Extracted records Block Start

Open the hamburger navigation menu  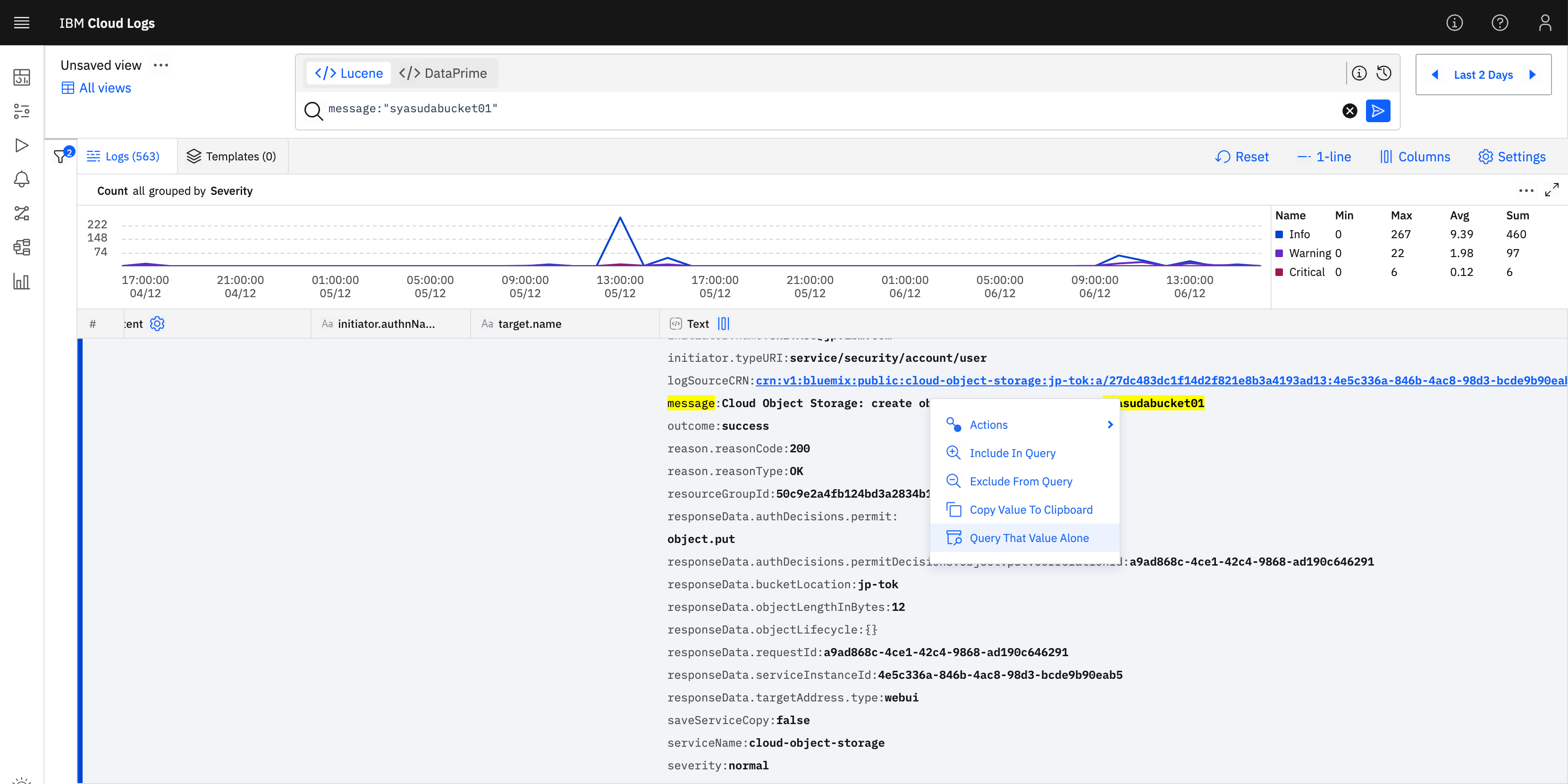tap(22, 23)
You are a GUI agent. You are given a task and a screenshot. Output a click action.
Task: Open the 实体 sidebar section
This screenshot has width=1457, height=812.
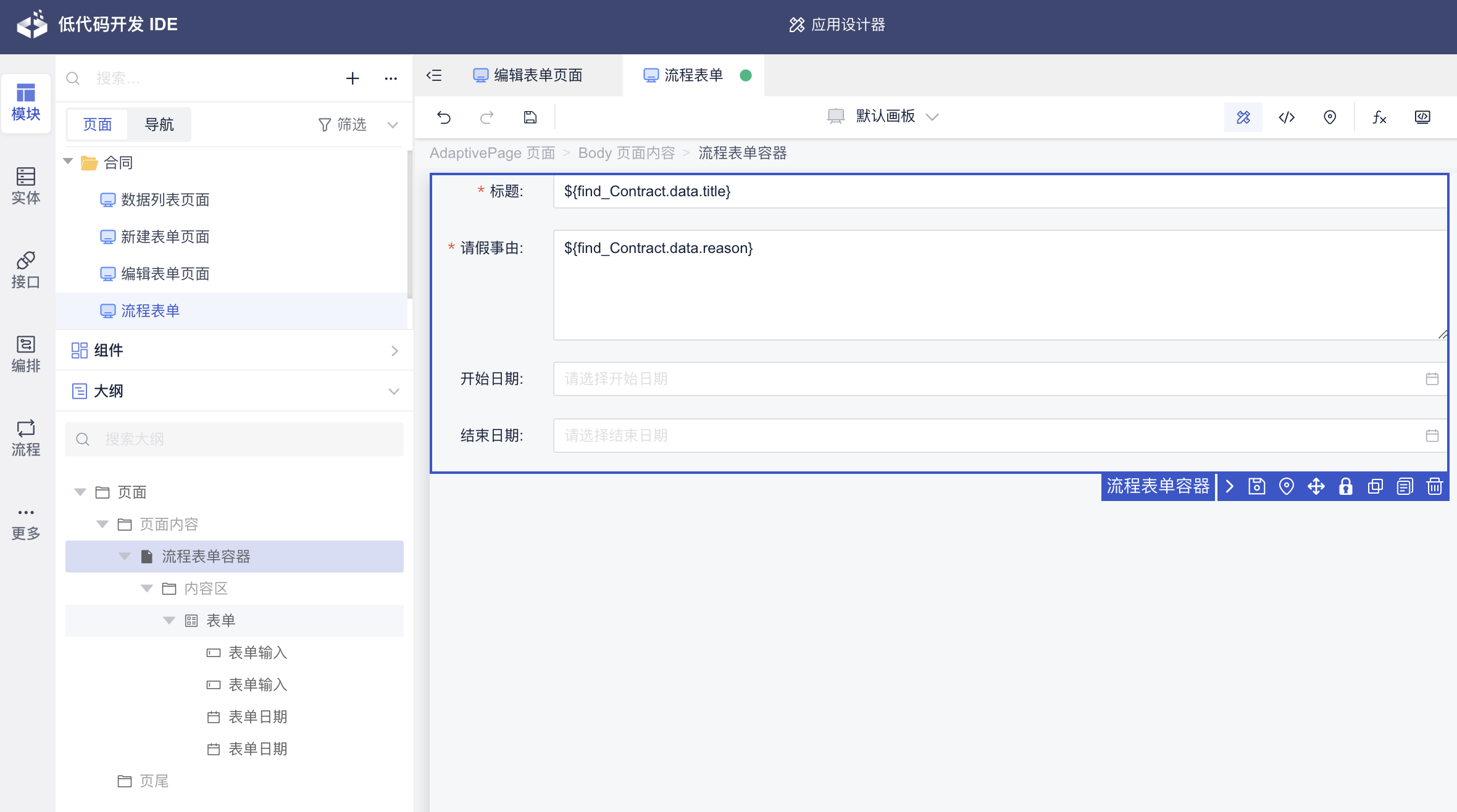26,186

Extracted records Block End

Task:
Write out only the lines from the one that contains "You are a GUI" through the last line of the records above, both included, word for word and without the pictures.

Task output:
You are a GUI agent. You are given a task and a screenshot. Output a click action.
Task: Open the 实体 sidebar section
This screenshot has width=1457, height=812.
26,186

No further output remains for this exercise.